***** GIVEN DATA

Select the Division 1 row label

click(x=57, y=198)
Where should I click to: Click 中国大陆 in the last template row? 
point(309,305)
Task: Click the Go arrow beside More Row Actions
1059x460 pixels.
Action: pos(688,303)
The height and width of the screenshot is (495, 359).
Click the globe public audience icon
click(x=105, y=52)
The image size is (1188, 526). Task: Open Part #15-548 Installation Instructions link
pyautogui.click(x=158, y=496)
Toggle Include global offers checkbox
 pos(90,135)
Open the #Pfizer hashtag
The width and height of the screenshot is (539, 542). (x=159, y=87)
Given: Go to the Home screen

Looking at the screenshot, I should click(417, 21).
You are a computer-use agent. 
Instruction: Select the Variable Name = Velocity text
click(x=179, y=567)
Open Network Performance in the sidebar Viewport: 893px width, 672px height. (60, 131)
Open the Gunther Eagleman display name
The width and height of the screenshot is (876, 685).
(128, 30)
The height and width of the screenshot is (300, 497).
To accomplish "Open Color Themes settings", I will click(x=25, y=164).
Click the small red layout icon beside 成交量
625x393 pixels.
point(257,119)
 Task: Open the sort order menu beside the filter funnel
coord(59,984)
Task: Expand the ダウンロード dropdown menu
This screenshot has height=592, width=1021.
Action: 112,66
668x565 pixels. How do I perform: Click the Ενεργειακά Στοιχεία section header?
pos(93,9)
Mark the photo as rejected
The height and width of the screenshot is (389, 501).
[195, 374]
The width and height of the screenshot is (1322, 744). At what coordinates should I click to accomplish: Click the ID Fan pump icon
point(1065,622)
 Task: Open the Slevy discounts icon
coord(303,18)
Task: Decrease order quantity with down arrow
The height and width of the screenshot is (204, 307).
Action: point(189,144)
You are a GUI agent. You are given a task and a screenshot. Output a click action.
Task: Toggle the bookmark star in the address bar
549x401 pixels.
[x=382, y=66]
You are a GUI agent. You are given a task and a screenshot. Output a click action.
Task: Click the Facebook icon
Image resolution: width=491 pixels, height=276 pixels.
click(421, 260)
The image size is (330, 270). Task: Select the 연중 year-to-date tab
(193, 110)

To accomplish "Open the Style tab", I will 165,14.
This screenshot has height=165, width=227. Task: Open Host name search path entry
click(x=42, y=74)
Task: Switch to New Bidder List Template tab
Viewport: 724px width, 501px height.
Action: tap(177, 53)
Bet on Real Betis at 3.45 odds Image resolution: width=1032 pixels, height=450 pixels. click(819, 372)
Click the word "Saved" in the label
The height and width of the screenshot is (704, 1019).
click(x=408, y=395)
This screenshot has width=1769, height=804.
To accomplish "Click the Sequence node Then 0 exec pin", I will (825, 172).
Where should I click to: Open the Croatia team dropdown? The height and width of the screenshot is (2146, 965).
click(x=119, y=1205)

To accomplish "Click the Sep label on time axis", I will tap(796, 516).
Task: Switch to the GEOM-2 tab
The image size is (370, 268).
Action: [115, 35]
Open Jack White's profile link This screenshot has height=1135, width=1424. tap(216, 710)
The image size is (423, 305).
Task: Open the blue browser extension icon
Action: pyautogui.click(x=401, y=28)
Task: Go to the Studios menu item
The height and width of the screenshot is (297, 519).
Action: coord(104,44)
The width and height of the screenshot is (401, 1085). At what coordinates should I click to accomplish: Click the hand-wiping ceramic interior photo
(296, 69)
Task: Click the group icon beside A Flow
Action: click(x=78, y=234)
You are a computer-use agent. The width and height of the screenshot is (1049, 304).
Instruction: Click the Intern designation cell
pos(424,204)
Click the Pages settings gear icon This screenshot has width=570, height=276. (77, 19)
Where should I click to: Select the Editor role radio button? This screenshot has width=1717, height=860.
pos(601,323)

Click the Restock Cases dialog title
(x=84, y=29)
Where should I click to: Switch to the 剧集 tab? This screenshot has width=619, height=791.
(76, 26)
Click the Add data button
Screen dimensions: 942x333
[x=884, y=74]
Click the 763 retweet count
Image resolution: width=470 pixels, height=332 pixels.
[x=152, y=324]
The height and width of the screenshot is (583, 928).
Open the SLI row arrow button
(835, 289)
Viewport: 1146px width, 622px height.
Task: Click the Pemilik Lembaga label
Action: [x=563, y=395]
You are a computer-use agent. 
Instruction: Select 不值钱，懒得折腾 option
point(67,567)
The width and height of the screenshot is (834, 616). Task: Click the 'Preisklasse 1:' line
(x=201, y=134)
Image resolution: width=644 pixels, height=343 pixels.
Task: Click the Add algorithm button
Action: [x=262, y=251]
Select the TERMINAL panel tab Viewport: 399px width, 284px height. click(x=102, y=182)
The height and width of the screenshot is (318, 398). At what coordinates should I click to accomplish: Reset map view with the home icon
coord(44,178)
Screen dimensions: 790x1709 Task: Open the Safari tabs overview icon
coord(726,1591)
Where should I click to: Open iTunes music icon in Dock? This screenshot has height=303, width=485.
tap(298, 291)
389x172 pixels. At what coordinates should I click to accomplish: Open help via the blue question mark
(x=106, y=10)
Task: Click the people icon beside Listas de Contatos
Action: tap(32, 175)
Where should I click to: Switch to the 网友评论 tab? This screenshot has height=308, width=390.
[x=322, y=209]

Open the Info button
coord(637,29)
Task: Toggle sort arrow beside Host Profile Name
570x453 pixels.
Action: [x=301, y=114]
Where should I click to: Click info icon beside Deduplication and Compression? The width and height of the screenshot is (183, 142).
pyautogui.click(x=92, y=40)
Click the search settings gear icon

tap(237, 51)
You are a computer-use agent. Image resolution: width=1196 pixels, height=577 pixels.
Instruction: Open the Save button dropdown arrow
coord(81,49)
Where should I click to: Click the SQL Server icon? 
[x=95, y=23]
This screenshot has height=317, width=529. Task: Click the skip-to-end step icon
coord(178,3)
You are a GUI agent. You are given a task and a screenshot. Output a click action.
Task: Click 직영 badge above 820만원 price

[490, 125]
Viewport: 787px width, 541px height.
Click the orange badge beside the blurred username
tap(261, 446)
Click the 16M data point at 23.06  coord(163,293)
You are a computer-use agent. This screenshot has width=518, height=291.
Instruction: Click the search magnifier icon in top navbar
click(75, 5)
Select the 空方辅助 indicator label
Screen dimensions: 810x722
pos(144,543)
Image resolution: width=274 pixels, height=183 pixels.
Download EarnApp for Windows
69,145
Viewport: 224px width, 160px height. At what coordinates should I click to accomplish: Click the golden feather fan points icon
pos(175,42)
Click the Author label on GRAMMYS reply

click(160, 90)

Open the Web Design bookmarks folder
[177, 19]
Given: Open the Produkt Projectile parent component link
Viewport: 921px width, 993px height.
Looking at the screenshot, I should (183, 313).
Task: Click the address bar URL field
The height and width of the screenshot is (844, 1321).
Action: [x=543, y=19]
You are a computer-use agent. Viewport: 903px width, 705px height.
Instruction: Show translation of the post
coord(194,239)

**********

*THE PROBLEM*.
Given the listing above, print all of it word for word.

*RESPONSE TO THIS EXERCISE*.
Select the Division 1 row label

click(x=57, y=198)
Where should I click to: Click 中国大陆 in the last template row? 
point(309,305)
Task: Click the Go arrow beside More Row Actions
1059x460 pixels.
Action: pos(688,303)
The height and width of the screenshot is (495, 359).
Click the globe public audience icon
click(x=105, y=52)
The image size is (1188, 526). Task: Open Part #15-548 Installation Instructions link
pyautogui.click(x=158, y=496)
Toggle Include global offers checkbox
 pos(90,135)
Open the #Pfizer hashtag
The width and height of the screenshot is (539, 542). (x=159, y=87)
Given: Go to the Home screen

Looking at the screenshot, I should click(417, 21).
You are a computer-use agent. 
Instruction: Select the Variable Name = Velocity text
click(x=179, y=567)
Open Network Performance in the sidebar Viewport: 893px width, 672px height. (60, 131)
Open the Gunther Eagleman display name
The width and height of the screenshot is (876, 685).
(128, 30)
The height and width of the screenshot is (300, 497).
To accomplish "Open Color Themes settings", I will click(x=25, y=164).
Click the small red layout icon beside 成交量
625x393 pixels.
point(257,119)
 Task: Open the sort order menu beside the filter funnel
coord(59,984)
Task: Expand the ダウンロード dropdown menu
This screenshot has height=592, width=1021.
Action: 112,66
668x565 pixels. How do I perform: Click the Ενεργειακά Στοιχεία section header?
pos(93,9)
Mark the photo as rejected
The height and width of the screenshot is (389, 501).
[195, 374]
The width and height of the screenshot is (1322, 744). At what coordinates should I click to accomplish: Click the ID Fan pump icon
point(1065,622)
 Task: Open the Slevy discounts icon
coord(303,18)
Task: Decrease order quantity with down arrow
The height and width of the screenshot is (204, 307).
Action: point(189,144)
You are a GUI agent. You are given a task and a screenshot. Output a click action.
Task: Toggle the bookmark star in the address bar
549x401 pixels.
[x=382, y=66]
You are a GUI agent. You are given a task and a screenshot. Output a click action.
Task: Click the Facebook icon
Image resolution: width=491 pixels, height=276 pixels.
click(421, 260)
The image size is (330, 270). Task: Select the 연중 year-to-date tab
(193, 110)

To accomplish "Open the Style tab", I will 165,14.
This screenshot has height=165, width=227. Task: Open Host name search path entry
click(x=42, y=74)
Task: Switch to New Bidder List Template tab
Viewport: 724px width, 501px height.
Action: tap(177, 53)
Bet on Real Betis at 3.45 odds Image resolution: width=1032 pixels, height=450 pixels. click(819, 372)
Click the word "Saved" in the label
The height and width of the screenshot is (704, 1019).
click(x=408, y=395)
This screenshot has width=1769, height=804.
To accomplish "Click the Sequence node Then 0 exec pin", I will (825, 172).
Where should I click to: Open the Croatia team dropdown? The height and width of the screenshot is (2146, 965).
click(x=119, y=1205)

To accomplish "Click the Sep label on time axis", I will tap(796, 516).
Task: Switch to the GEOM-2 tab
The image size is (370, 268).
Action: [115, 35]
Open Jack White's profile link This screenshot has height=1135, width=1424. tap(216, 710)
The image size is (423, 305).
Task: Open the blue browser extension icon
Action: pyautogui.click(x=401, y=28)
Task: Go to the Studios menu item
The height and width of the screenshot is (297, 519).
Action: coord(104,44)
The width and height of the screenshot is (401, 1085). At what coordinates should I click to accomplish: Click the hand-wiping ceramic interior photo
(296, 69)
Task: Click the group icon beside A Flow
Action: click(x=78, y=234)
You are a computer-use agent. The width and height of the screenshot is (1049, 304).
Instruction: Click the Intern designation cell
pos(424,204)
Click the Pages settings gear icon This screenshot has width=570, height=276. (77, 19)
Where should I click to: Select the Editor role radio button? This screenshot has width=1717, height=860.
pos(601,323)

Click the Restock Cases dialog title
(x=84, y=29)
Where should I click to: Switch to the 剧集 tab? This screenshot has width=619, height=791.
(76, 26)
Click the Add data button
Screen dimensions: 942x333
[x=884, y=74]
Click the 763 retweet count
Image resolution: width=470 pixels, height=332 pixels.
[x=152, y=324]
The height and width of the screenshot is (583, 928).
Open the SLI row arrow button
(835, 289)
Viewport: 1146px width, 622px height.
Task: Click the Pemilik Lembaga label
Action: [x=563, y=395]
You are a computer-use agent. 
Instruction: Select 不值钱，懒得折腾 option
point(67,567)
The width and height of the screenshot is (834, 616). Task: Click the 'Preisklasse 1:' line
(x=201, y=134)
Image resolution: width=644 pixels, height=343 pixels.
Task: Click the Add algorithm button
Action: [x=262, y=251]
Select the TERMINAL panel tab Viewport: 399px width, 284px height. click(x=102, y=182)
The height and width of the screenshot is (318, 398). At what coordinates should I click to accomplish: Reset map view with the home icon
coord(44,178)
Screen dimensions: 790x1709 Task: Open the Safari tabs overview icon
coord(726,1591)
Where should I click to: Open iTunes music icon in Dock? This screenshot has height=303, width=485.
tap(298, 291)
389x172 pixels. At what coordinates should I click to accomplish: Open help via the blue question mark
(x=106, y=10)
Task: Click the people icon beside Listas de Contatos
Action: tap(32, 175)
Where should I click to: Switch to the 网友评论 tab? This screenshot has height=308, width=390.
[x=322, y=209]

Open the Info button
coord(637,29)
Task: Toggle sort arrow beside Host Profile Name
570x453 pixels.
Action: [x=301, y=114]
Where should I click to: Click info icon beside Deduplication and Compression? The width and height of the screenshot is (183, 142).
pyautogui.click(x=92, y=40)
Click the search settings gear icon

tap(237, 51)
You are a computer-use agent. Image resolution: width=1196 pixels, height=577 pixels.
Instruction: Open the Save button dropdown arrow
coord(81,49)
Where should I click to: Click the SQL Server icon? 
[x=95, y=23]
This screenshot has height=317, width=529. Task: Click the skip-to-end step icon
coord(178,3)
You are a GUI agent. You are given a task and a screenshot. Output a click action.
Task: Click 직영 badge above 820만원 price

[490, 125]
Viewport: 787px width, 541px height.
Click the orange badge beside the blurred username
tap(261, 446)
Click the 16M data point at 23.06  coord(163,293)
You are a computer-use agent. This screenshot has width=518, height=291.
Instruction: Click the search magnifier icon in top navbar
click(75, 5)
Select the 空方辅助 indicator label
Screen dimensions: 810x722
pos(144,543)
Image resolution: width=274 pixels, height=183 pixels.
Download EarnApp for Windows
69,145
Viewport: 224px width, 160px height. At what coordinates should I click to accomplish: Click the golden feather fan points icon
pos(175,42)
Click the Author label on GRAMMYS reply

click(160, 90)

Open the Web Design bookmarks folder
[177, 19]
Given: Open the Produkt Projectile parent component link
Viewport: 921px width, 993px height.
Looking at the screenshot, I should (183, 313).
Task: Click the address bar URL field
The height and width of the screenshot is (844, 1321).
Action: [x=543, y=19]
You are a computer-use agent. Viewport: 903px width, 705px height.
Instruction: Show translation of the post
coord(194,239)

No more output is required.